Task statement:
Look below for the lines from the one with "Task: Uncheck the" to the one with "Screen dimensions: 1070x709", and copy exactly those lines, both ends included.

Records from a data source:
------------------------------------------------------------------------
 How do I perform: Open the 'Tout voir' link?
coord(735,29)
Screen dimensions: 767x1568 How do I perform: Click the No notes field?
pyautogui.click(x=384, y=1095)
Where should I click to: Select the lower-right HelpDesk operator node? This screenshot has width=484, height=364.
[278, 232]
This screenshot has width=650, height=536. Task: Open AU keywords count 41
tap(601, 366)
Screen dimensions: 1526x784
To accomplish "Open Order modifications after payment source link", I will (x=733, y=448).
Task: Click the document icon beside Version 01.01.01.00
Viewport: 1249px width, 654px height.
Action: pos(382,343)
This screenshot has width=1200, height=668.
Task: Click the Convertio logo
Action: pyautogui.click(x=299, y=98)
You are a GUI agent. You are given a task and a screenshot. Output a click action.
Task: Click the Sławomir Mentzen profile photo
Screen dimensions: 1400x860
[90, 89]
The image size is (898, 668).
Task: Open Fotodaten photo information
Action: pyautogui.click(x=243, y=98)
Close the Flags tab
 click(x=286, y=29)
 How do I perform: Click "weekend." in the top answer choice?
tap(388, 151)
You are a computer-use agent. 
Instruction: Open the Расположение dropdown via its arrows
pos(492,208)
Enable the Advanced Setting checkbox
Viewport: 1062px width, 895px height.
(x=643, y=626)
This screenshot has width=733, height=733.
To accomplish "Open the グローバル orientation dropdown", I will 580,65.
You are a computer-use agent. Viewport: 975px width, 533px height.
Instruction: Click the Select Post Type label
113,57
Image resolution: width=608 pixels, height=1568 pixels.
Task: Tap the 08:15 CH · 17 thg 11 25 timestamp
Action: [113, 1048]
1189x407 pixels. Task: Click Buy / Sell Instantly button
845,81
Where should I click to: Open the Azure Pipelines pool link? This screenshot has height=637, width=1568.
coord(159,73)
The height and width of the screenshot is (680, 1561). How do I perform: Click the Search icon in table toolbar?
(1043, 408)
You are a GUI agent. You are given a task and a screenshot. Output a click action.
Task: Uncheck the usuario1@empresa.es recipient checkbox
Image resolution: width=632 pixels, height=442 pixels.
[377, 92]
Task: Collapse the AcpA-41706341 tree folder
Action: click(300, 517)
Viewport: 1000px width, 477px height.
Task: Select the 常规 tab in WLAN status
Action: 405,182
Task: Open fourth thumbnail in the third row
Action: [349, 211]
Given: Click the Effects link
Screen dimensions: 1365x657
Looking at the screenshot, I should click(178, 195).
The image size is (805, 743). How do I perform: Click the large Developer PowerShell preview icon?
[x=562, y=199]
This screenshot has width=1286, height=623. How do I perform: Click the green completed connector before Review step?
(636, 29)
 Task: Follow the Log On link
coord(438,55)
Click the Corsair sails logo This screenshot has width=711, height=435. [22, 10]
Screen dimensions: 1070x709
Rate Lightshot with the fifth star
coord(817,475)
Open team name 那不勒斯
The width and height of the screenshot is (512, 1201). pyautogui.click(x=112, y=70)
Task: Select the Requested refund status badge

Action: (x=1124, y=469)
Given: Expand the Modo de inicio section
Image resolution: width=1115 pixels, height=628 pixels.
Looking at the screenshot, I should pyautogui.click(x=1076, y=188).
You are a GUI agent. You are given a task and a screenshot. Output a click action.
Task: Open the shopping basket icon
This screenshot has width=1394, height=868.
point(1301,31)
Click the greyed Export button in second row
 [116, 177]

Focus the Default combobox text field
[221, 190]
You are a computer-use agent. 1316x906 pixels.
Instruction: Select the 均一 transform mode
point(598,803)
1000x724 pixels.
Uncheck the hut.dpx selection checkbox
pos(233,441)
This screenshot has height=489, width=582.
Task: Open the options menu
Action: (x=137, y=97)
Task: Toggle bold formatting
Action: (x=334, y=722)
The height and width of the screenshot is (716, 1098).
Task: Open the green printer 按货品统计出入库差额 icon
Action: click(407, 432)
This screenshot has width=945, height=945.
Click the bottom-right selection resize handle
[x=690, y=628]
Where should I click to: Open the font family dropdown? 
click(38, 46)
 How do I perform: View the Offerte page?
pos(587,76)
------------------------------------------------------------------------
Exercise response:
Task: Uncheck the usuario1@empresa.es recipient checkbox
Image resolution: width=632 pixels, height=442 pixels.
[377, 92]
Task: Collapse the AcpA-41706341 tree folder
Action: click(300, 517)
Viewport: 1000px width, 477px height.
Task: Select the 常规 tab in WLAN status
Action: 405,182
Task: Open fourth thumbnail in the third row
Action: [349, 211]
Given: Click the Effects link
Screen dimensions: 1365x657
Looking at the screenshot, I should click(178, 195).
The image size is (805, 743). How do I perform: Click the large Developer PowerShell preview icon?
[x=562, y=199]
This screenshot has width=1286, height=623. How do I perform: Click the green completed connector before Review step?
(636, 29)
 Task: Follow the Log On link
coord(438,55)
Click the Corsair sails logo This screenshot has width=711, height=435. [22, 10]
Screen dimensions: 1070x709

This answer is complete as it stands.